The output should be all lines of the entries below in which the word "agent" occurs.

--- Dataset content Enclosed Below ---

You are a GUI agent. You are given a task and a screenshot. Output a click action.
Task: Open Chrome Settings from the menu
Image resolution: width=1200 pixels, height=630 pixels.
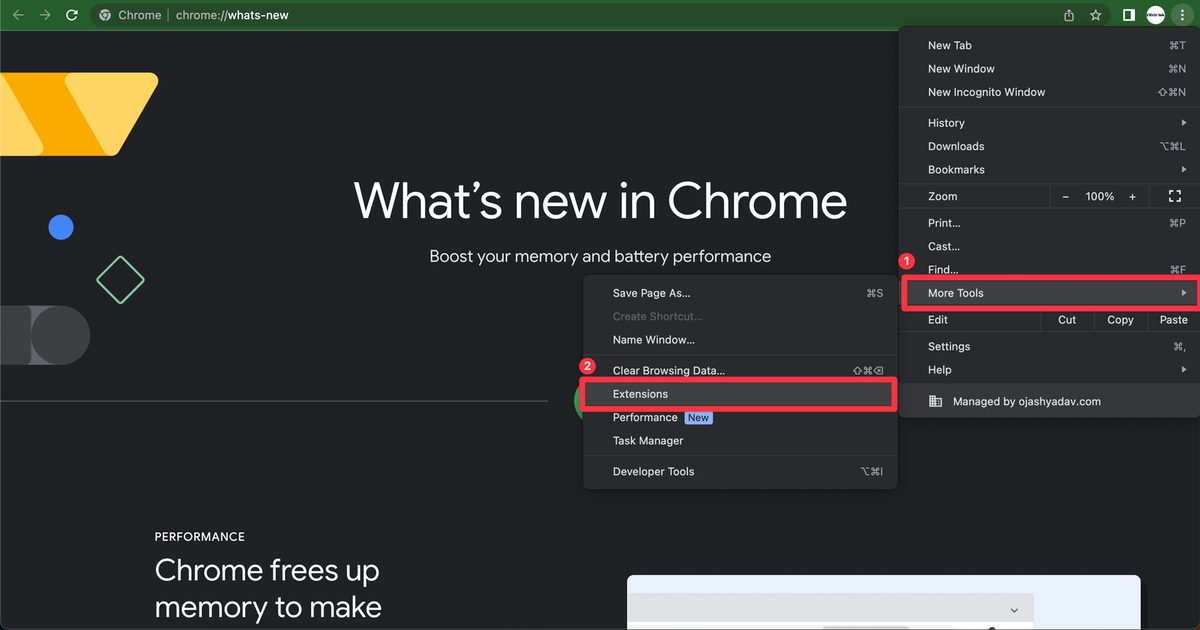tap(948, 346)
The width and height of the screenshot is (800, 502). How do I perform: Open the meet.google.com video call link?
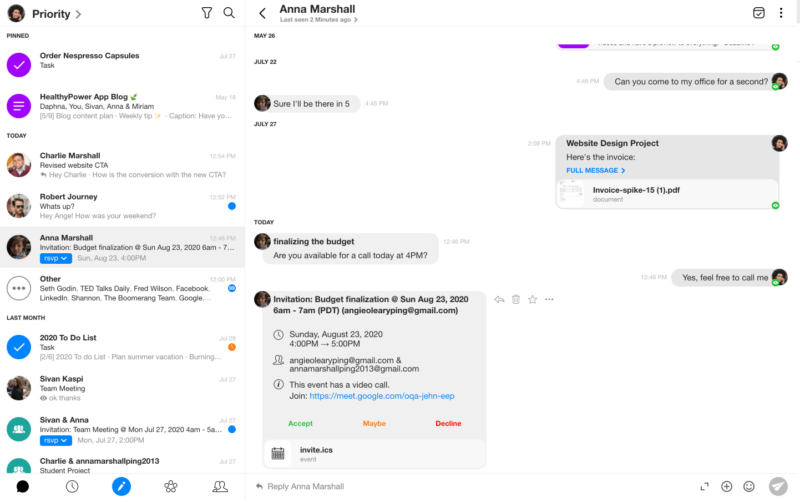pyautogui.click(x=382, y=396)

--- End of Enclosed Dataset content ---
--- Dataset content Enclosed Below ---

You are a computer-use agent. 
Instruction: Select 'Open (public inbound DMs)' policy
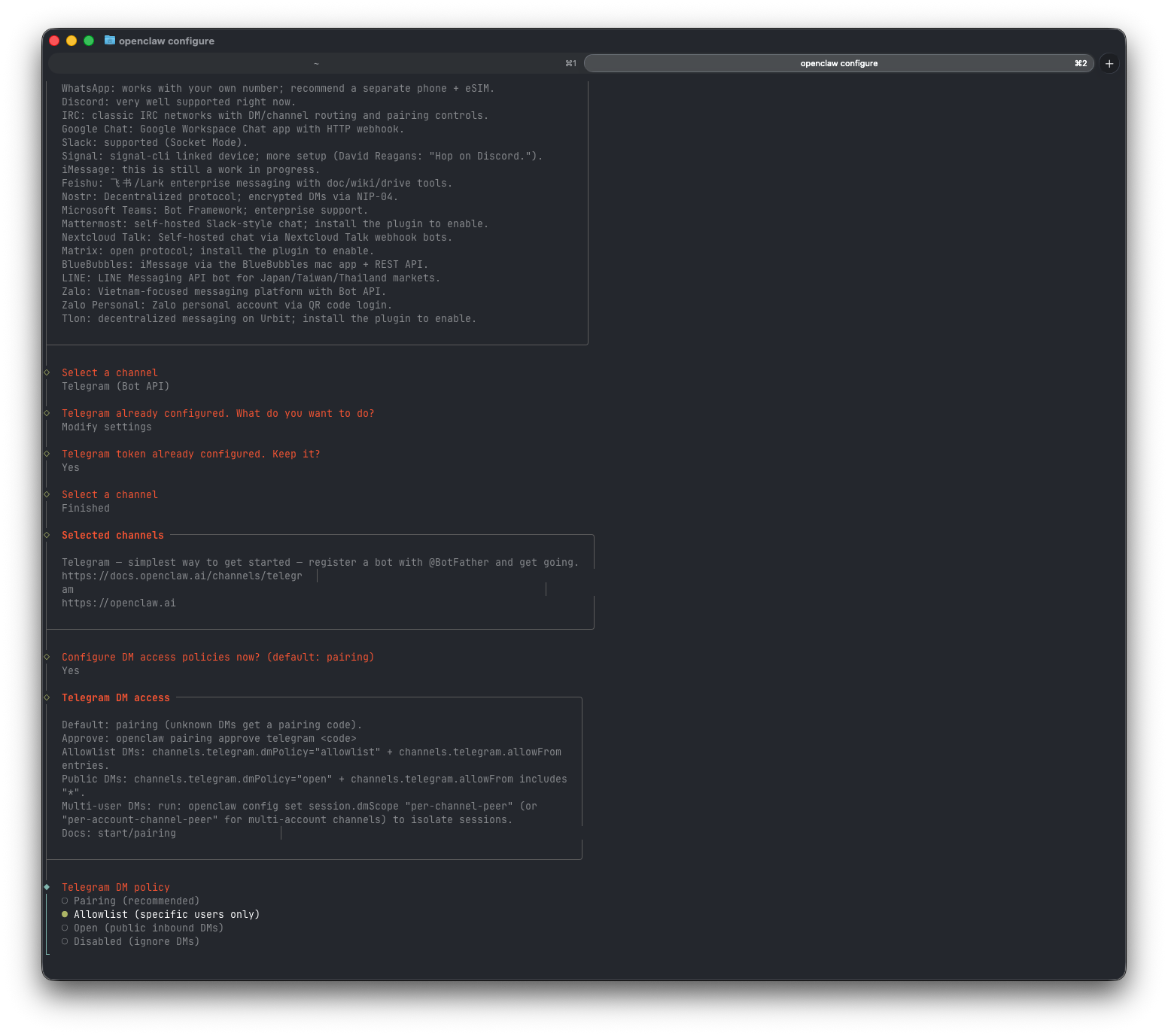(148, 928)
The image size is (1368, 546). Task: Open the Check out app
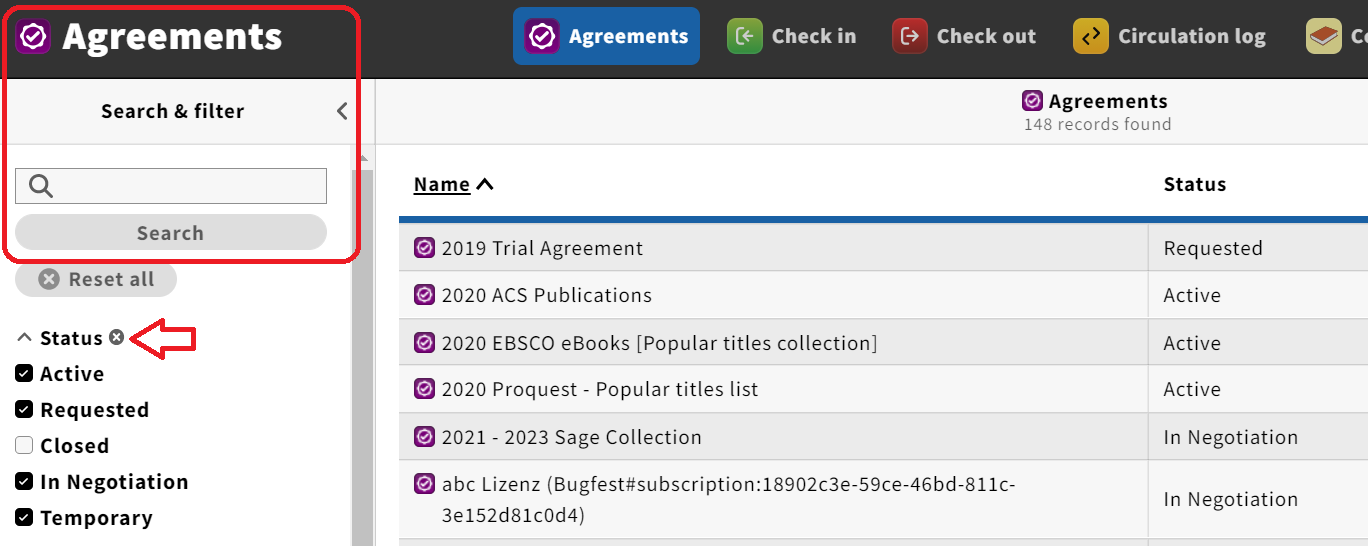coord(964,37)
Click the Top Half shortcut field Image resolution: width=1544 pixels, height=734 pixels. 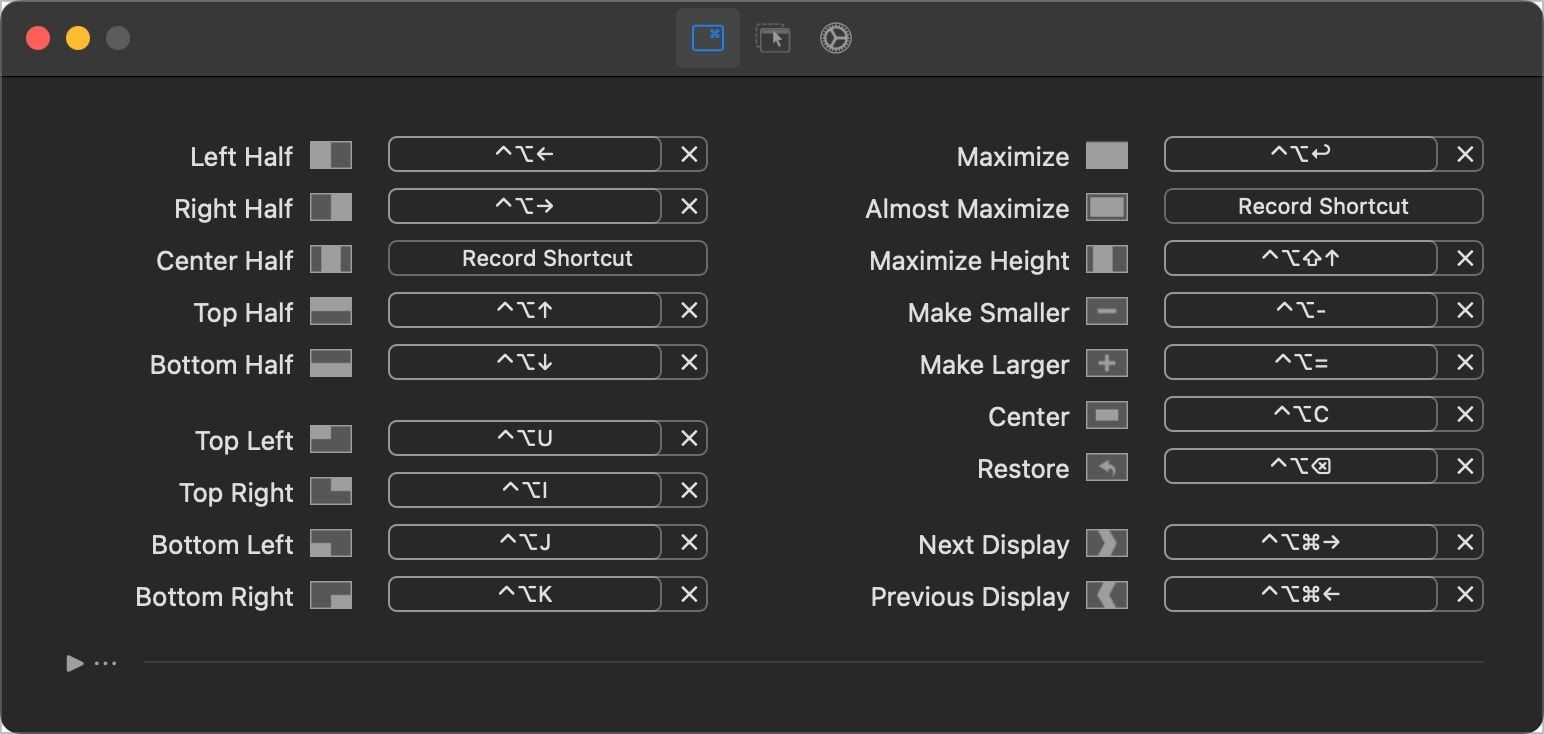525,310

--- End of Enclosed Dataset content ---

## Reply to the task:
You are a GUI agent. You are given a task and a screenshot. Output a click action.
You are a computer-use agent. 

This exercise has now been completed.